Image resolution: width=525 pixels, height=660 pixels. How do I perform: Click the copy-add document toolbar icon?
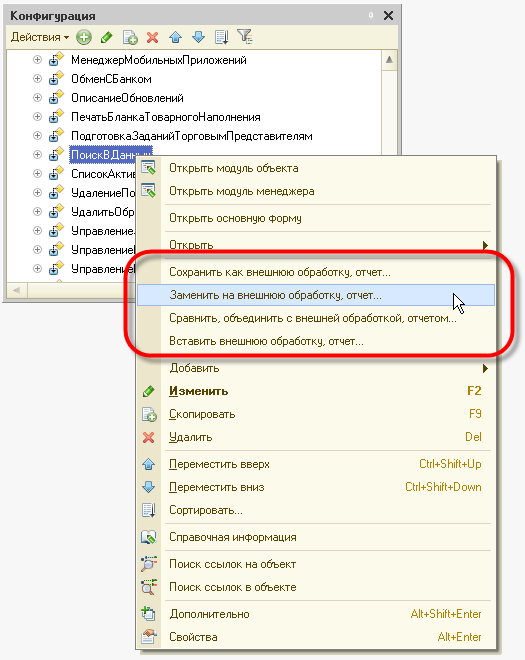pos(130,37)
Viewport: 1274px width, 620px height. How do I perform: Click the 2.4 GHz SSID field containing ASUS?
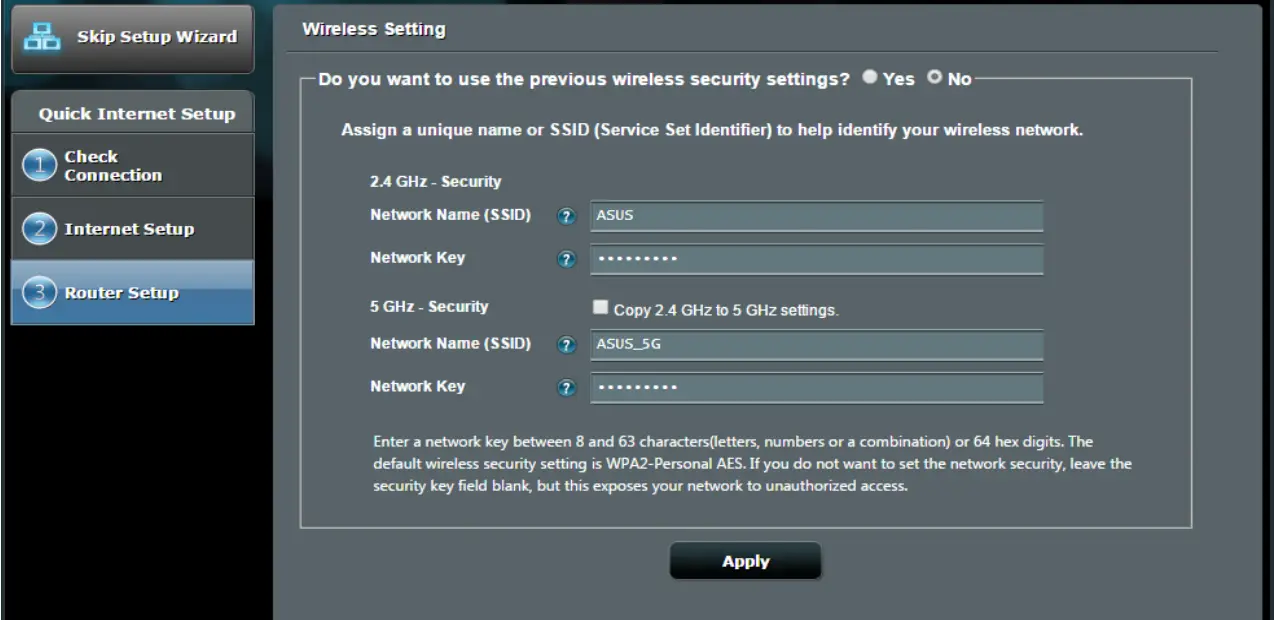[x=816, y=217]
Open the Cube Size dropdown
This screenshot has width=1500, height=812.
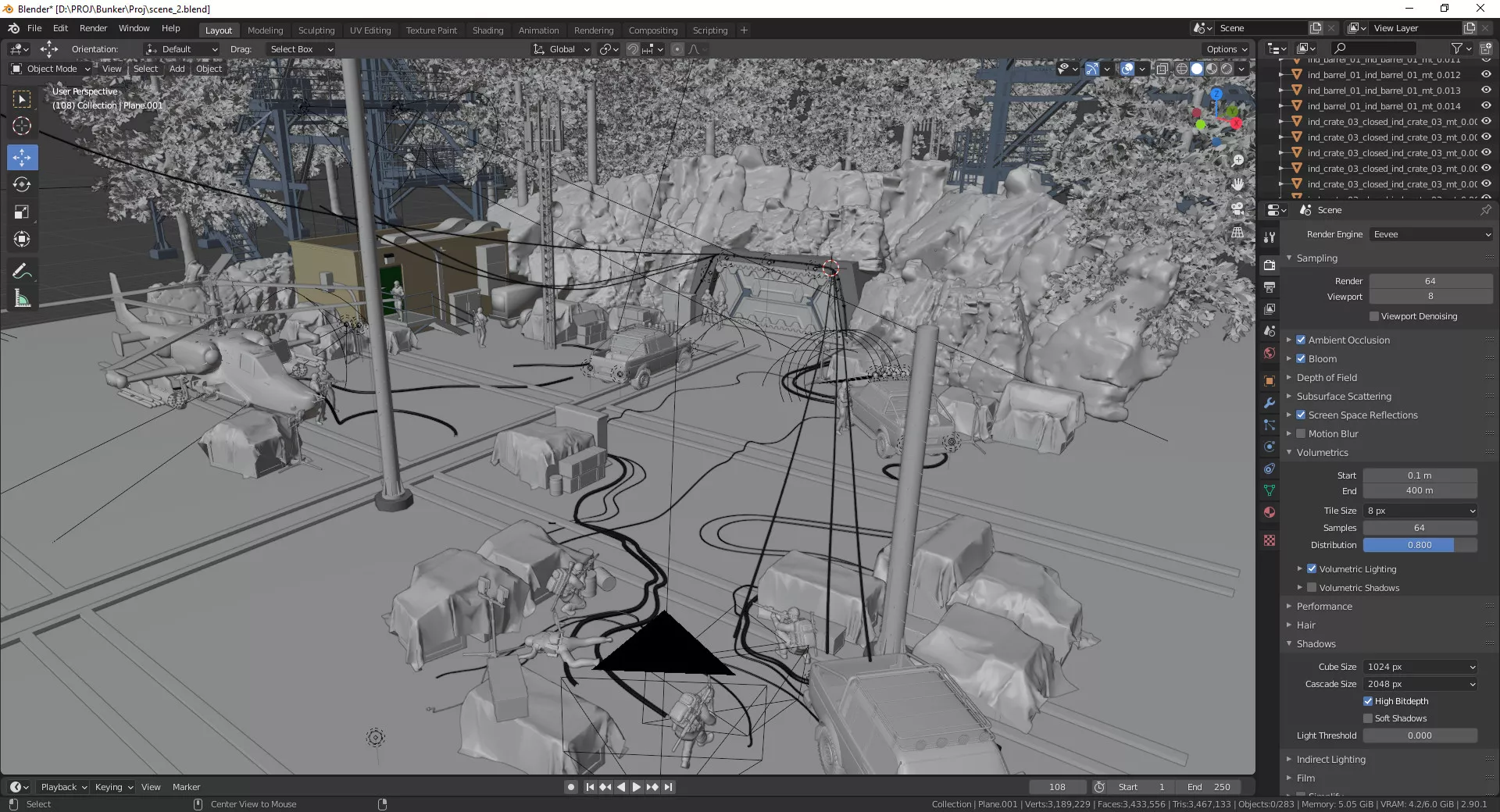[1420, 667]
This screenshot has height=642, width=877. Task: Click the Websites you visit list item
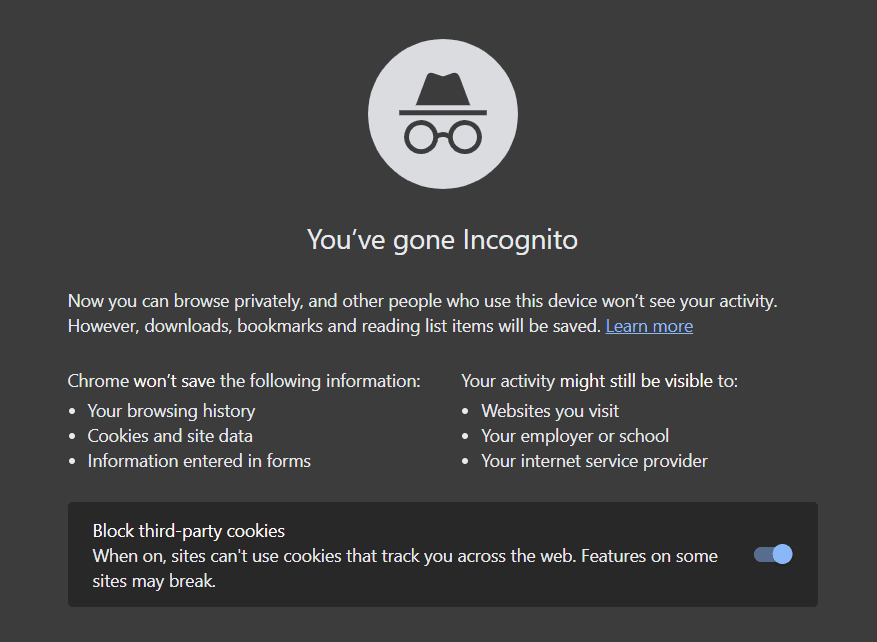[x=550, y=411]
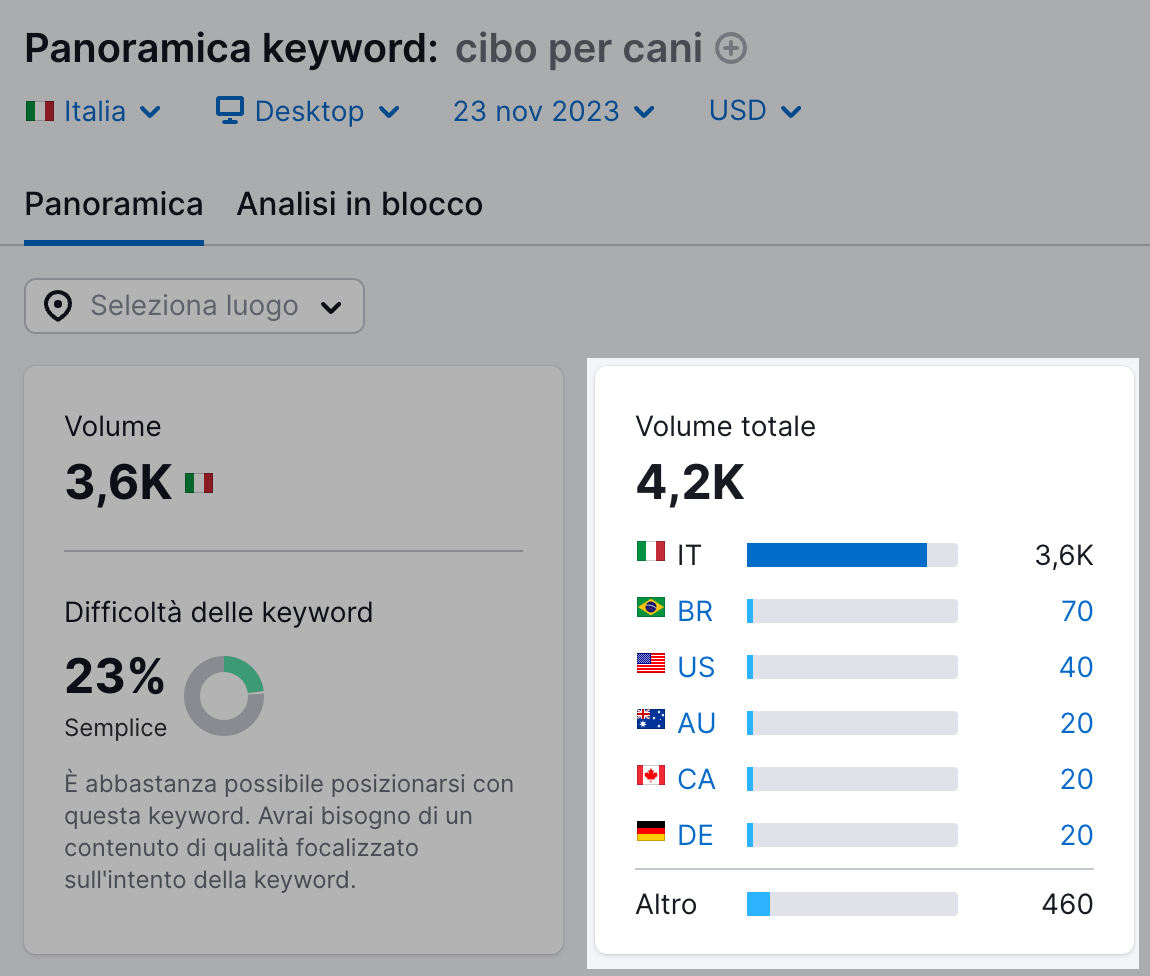Click the US flag in the volume list
The image size is (1150, 976).
pos(649,666)
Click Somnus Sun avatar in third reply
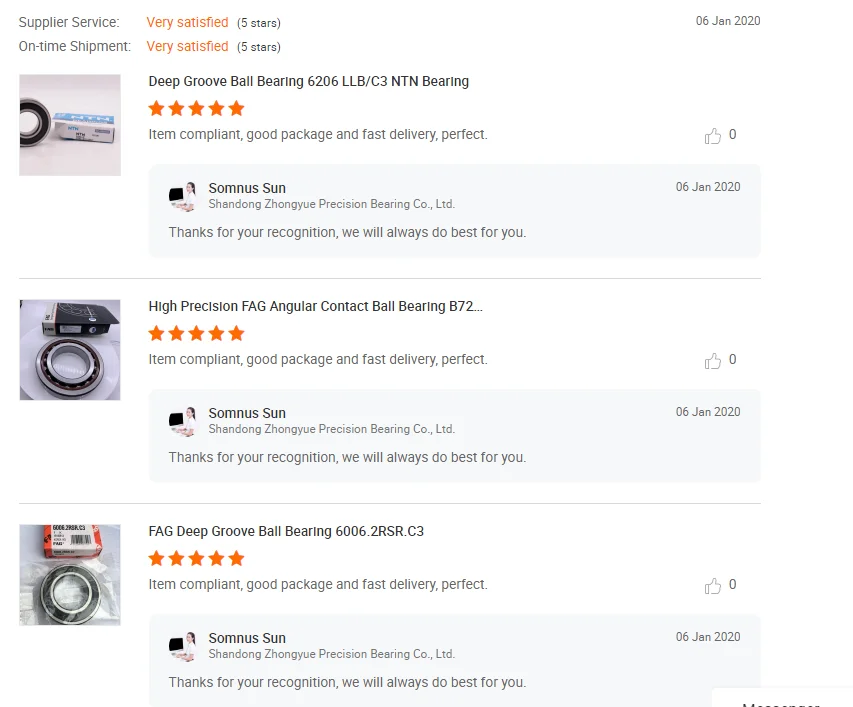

What you will do: With the pictures excluded, retype the records above verbatim.

Task solution:
Image resolution: width=525 pixels, height=660 pixels. How do I perform: Click the copy-add document toolbar icon?
pos(130,37)
Viewport: 1274px width, 620px height. How do I perform: Click the 2.4 GHz SSID field containing ASUS?
[x=816, y=217]
Open the Cube Size dropdown
This screenshot has width=1500, height=812.
[1420, 667]
This screenshot has height=642, width=877. Task: Click the Websites you visit list item
[x=550, y=411]
Click the US flag in the volume list
The image size is (1150, 976).
pos(649,666)
Click Somnus Sun avatar in third reply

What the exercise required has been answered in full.